*** Dataset extract ***
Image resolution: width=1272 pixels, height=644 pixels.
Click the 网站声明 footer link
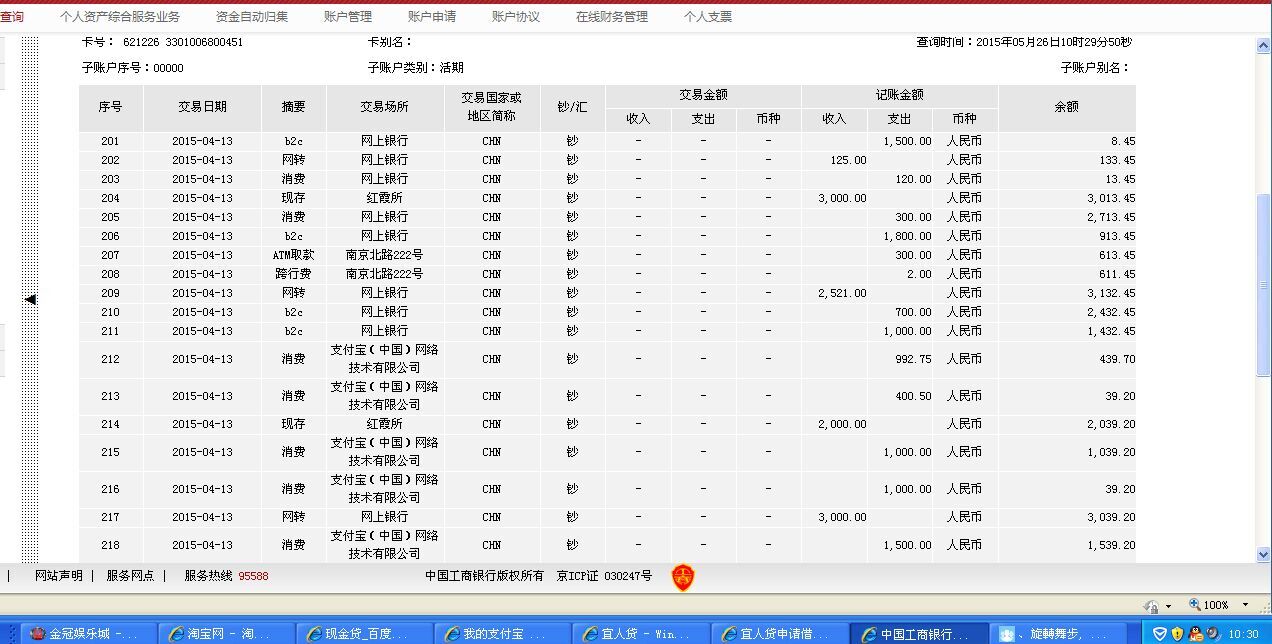pyautogui.click(x=59, y=576)
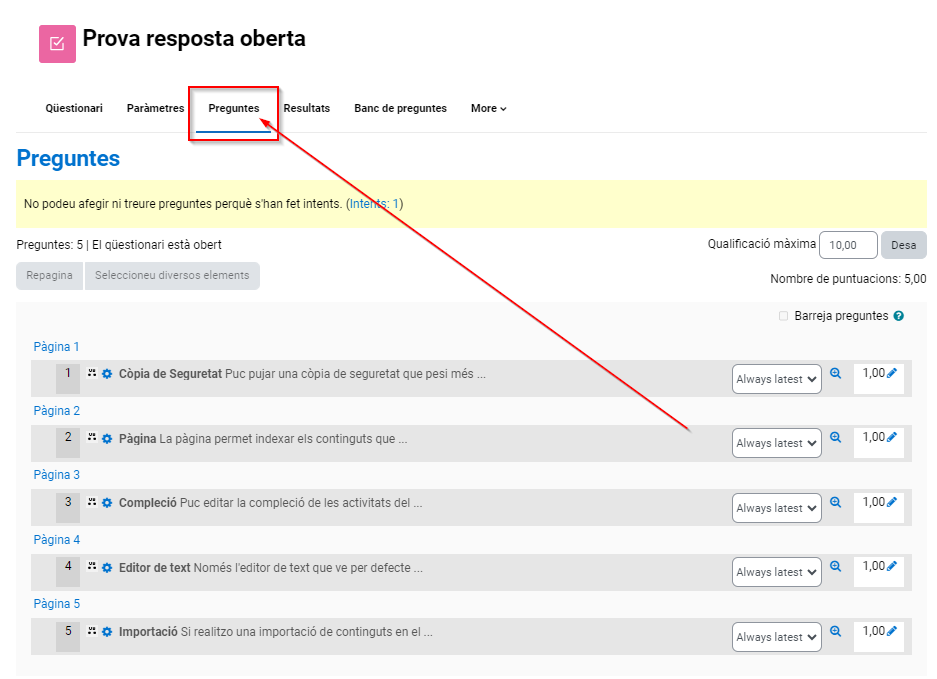Click the gear icon for Importació question
The height and width of the screenshot is (679, 937).
click(x=107, y=633)
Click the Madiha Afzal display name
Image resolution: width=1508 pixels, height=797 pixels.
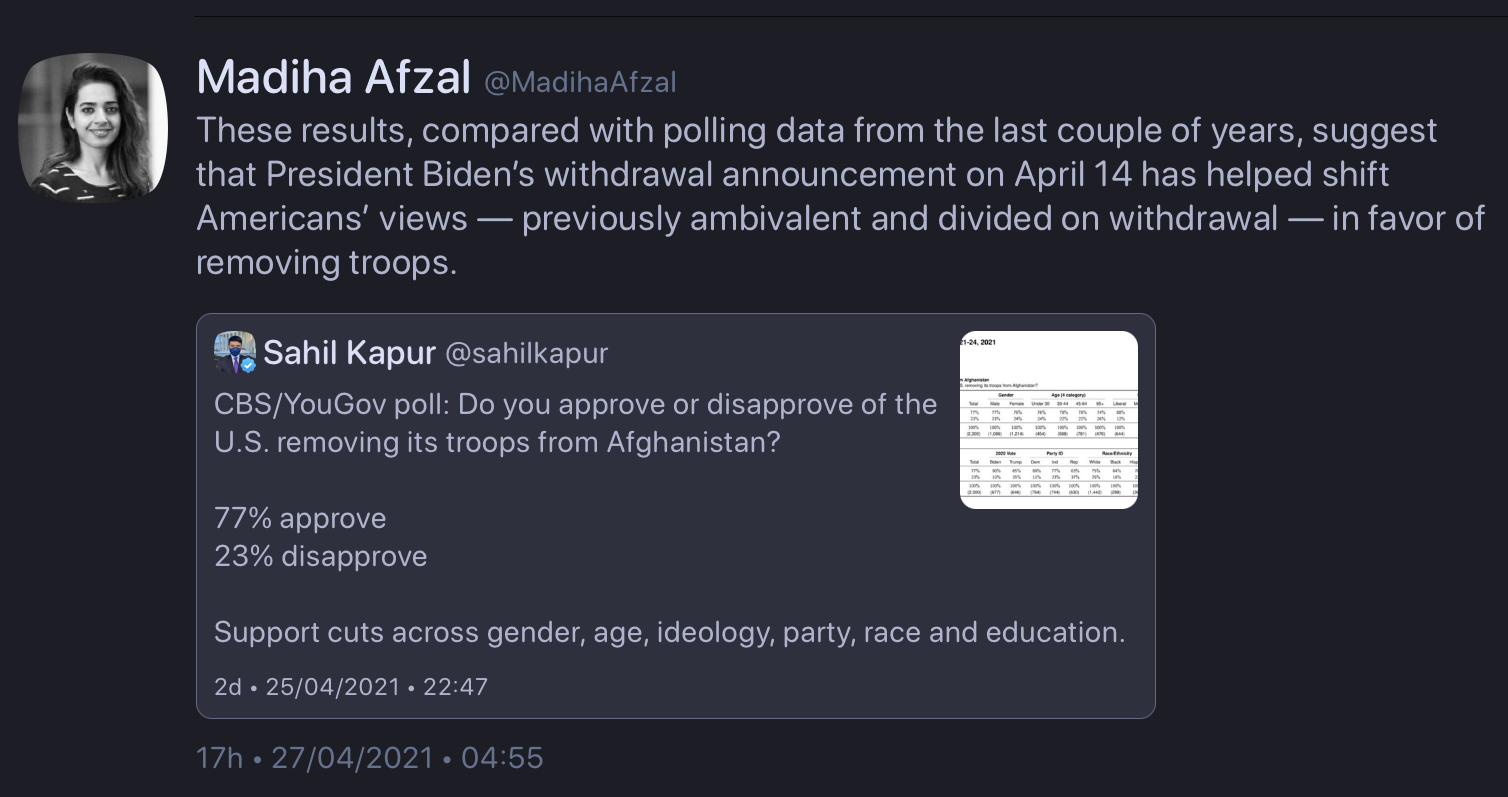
*** End of Dataset extract ***
→ What to work on: Reply with nothing but the number of lines in the data that include the word "Image".

→ Exercise response: 2